- _AIM OF THE TASK_: The records are set out below this line. Return exactly the lines from the one containing "800x400 pixels." through the last, and exclude the pictures.

─── AVAILABLE RECORDS

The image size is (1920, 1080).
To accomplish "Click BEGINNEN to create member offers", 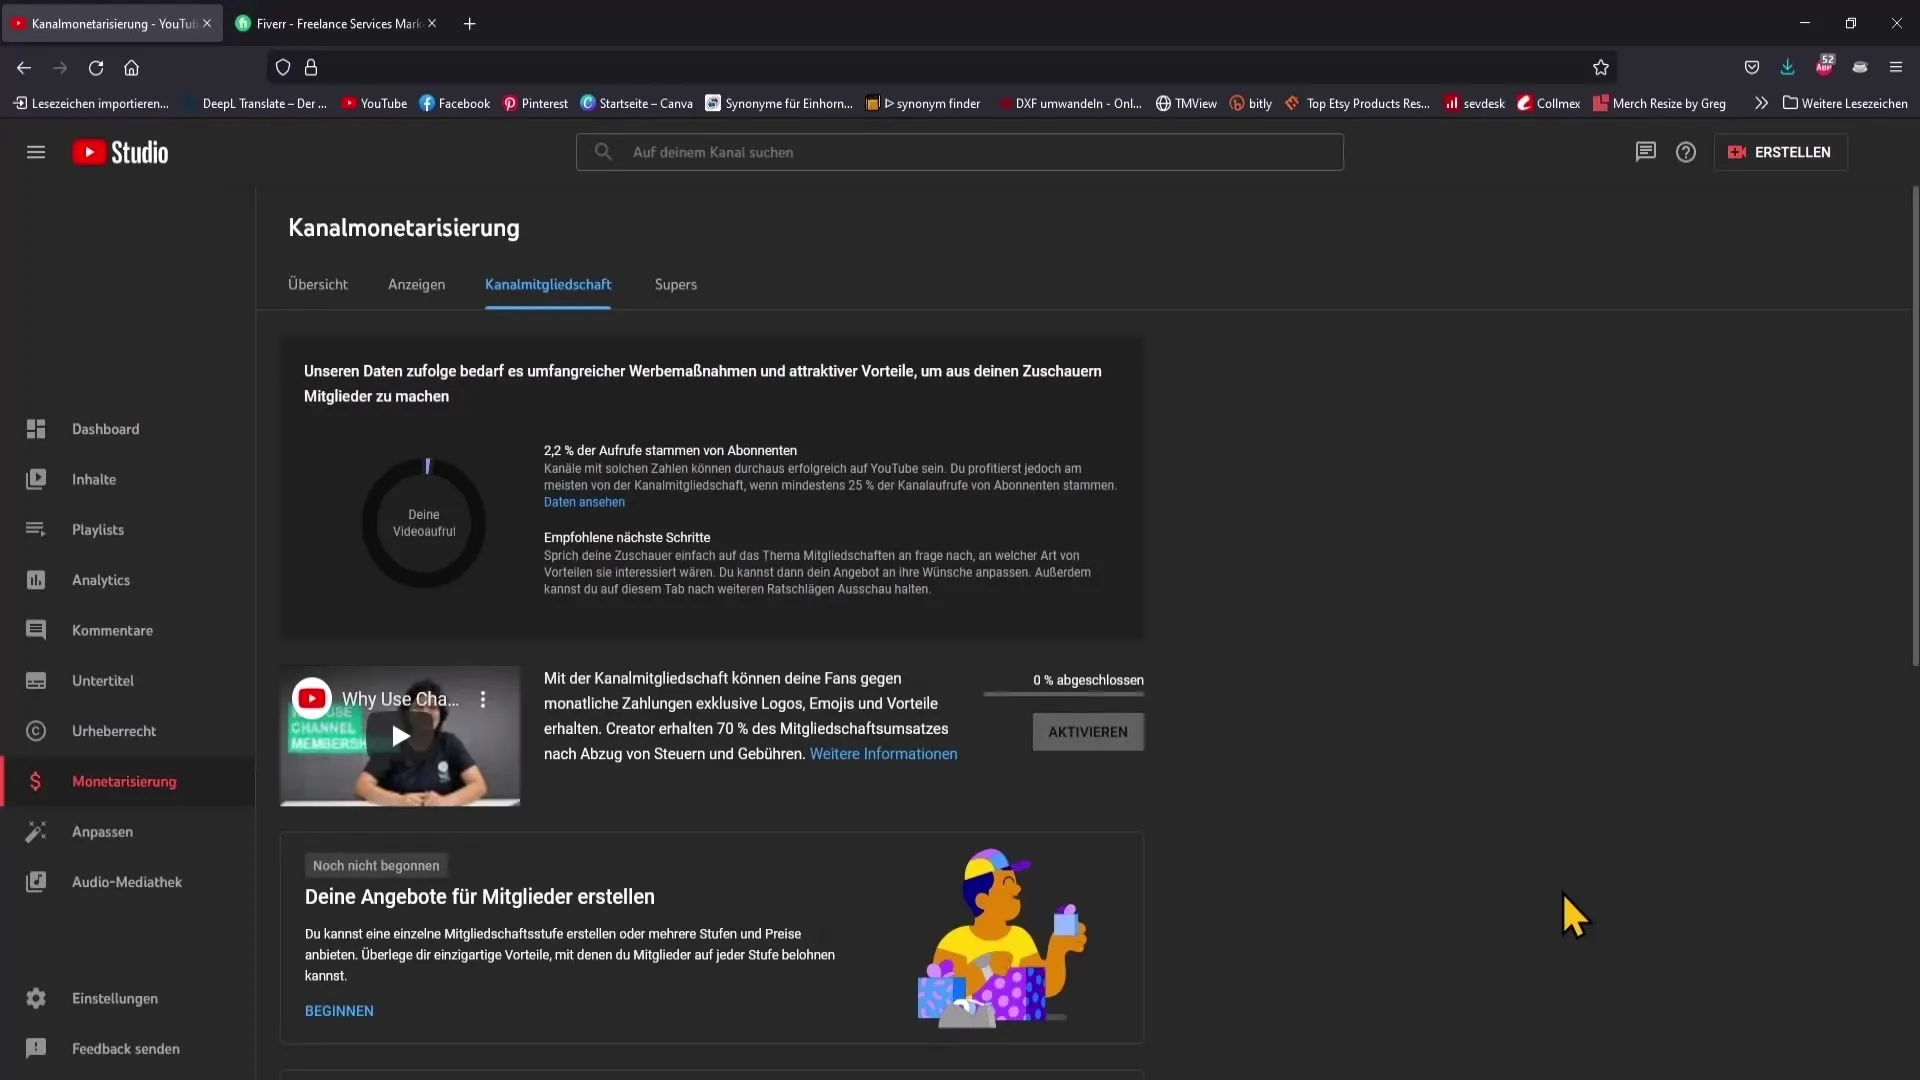I will [x=339, y=1010].
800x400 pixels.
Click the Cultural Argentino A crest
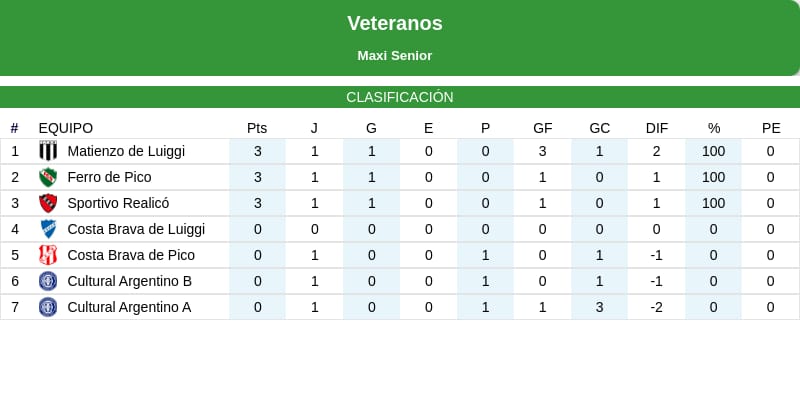pyautogui.click(x=48, y=307)
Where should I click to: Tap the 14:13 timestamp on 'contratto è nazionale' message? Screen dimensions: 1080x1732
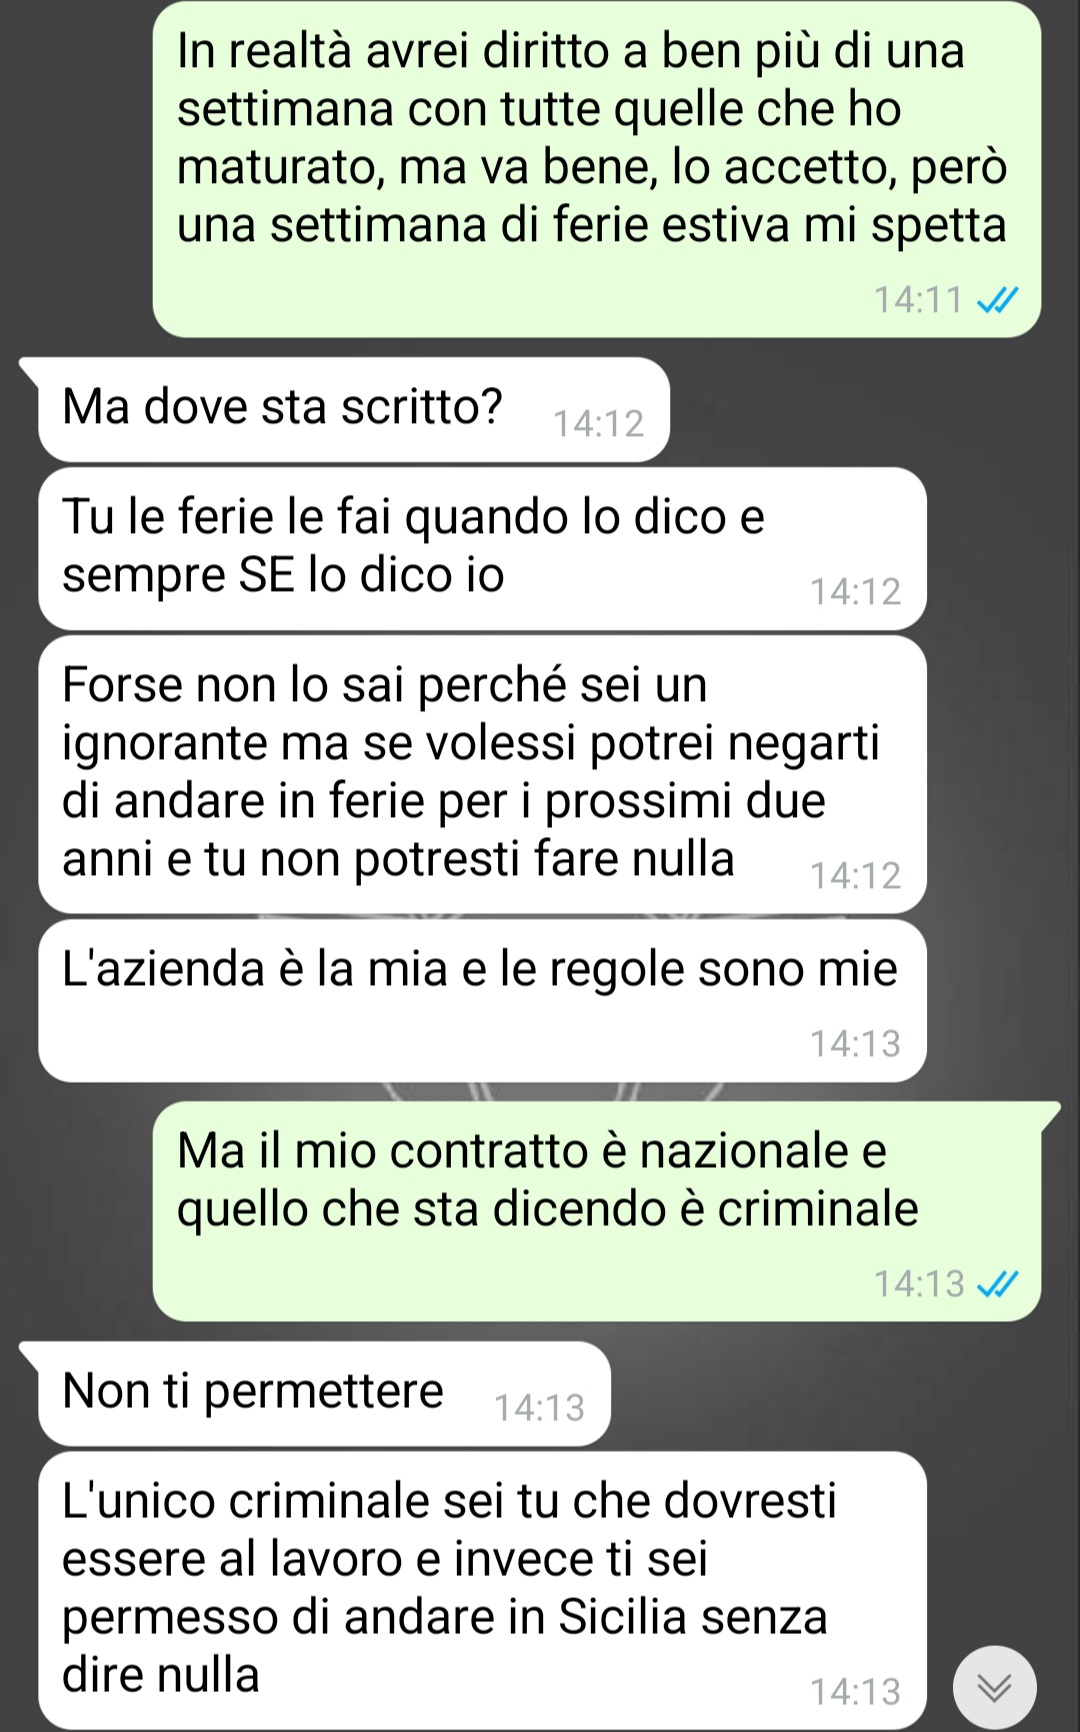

──────

- _EXERCISE ANSWER_:
800x400 pixels.
Click the Cultural Argentino A crest
pyautogui.click(x=48, y=307)
Where should I click to: Tap the 14:13 timestamp on 'contratto è nazionale' message? Screen dimensions: 1080x1732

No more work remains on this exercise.